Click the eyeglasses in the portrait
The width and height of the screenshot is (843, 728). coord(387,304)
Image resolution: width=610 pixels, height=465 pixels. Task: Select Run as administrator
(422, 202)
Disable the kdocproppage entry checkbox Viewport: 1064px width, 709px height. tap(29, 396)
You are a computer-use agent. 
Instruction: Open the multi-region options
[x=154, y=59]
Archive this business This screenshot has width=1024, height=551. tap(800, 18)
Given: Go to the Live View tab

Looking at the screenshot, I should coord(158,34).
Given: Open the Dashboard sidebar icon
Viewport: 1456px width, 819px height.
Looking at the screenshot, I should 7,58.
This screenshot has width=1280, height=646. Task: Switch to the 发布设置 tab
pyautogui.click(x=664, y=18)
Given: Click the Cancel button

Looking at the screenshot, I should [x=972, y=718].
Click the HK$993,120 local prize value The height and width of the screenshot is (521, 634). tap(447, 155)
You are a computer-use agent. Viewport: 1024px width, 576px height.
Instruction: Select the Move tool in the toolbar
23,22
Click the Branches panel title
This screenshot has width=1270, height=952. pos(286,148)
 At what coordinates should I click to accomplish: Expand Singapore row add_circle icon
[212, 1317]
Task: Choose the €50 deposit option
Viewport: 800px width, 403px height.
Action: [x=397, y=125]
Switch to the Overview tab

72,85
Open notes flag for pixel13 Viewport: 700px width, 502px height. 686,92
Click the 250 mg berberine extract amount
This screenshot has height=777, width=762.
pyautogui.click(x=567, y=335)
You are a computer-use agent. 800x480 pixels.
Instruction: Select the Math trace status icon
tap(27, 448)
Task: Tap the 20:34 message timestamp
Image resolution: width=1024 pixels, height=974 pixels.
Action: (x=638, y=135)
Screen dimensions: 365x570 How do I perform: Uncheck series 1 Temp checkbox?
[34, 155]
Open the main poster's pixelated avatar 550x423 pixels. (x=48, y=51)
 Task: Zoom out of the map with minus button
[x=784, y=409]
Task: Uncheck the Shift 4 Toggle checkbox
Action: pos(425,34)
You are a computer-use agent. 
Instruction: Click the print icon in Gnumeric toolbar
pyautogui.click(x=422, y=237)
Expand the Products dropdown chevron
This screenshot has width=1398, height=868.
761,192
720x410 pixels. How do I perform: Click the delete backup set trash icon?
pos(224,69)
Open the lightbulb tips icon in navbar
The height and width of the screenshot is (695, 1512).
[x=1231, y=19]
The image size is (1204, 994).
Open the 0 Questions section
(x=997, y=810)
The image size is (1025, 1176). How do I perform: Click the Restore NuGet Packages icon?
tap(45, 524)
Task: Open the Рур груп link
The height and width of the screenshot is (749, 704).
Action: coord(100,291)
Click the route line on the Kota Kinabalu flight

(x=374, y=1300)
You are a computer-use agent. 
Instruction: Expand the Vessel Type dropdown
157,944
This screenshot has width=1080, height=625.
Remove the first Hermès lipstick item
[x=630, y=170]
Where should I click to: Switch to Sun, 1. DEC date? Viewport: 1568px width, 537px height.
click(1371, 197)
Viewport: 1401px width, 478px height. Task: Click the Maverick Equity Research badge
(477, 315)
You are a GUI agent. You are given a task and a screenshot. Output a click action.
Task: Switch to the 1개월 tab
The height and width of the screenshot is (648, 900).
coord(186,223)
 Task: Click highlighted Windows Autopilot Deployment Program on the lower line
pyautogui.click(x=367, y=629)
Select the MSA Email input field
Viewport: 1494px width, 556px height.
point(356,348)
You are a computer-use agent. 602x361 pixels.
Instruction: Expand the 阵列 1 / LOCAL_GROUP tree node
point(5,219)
---+---
▸ **What you have to do**: Copy out all lines from the records where the word "agent" appears.

▸ **Answer for this exercise**:
You are a computer-use agent. 
You are a computer-use agent. Viewport: 1024px width, 576px height.
You are a computer-use agent. 800x480 pixels.
You are a computer-use agent. 
You are a computer-use agent. 
You are a GUI agent. You are given a task and a screenshot. Output a click action.
You are a computer-use agent. 602x361 pixels.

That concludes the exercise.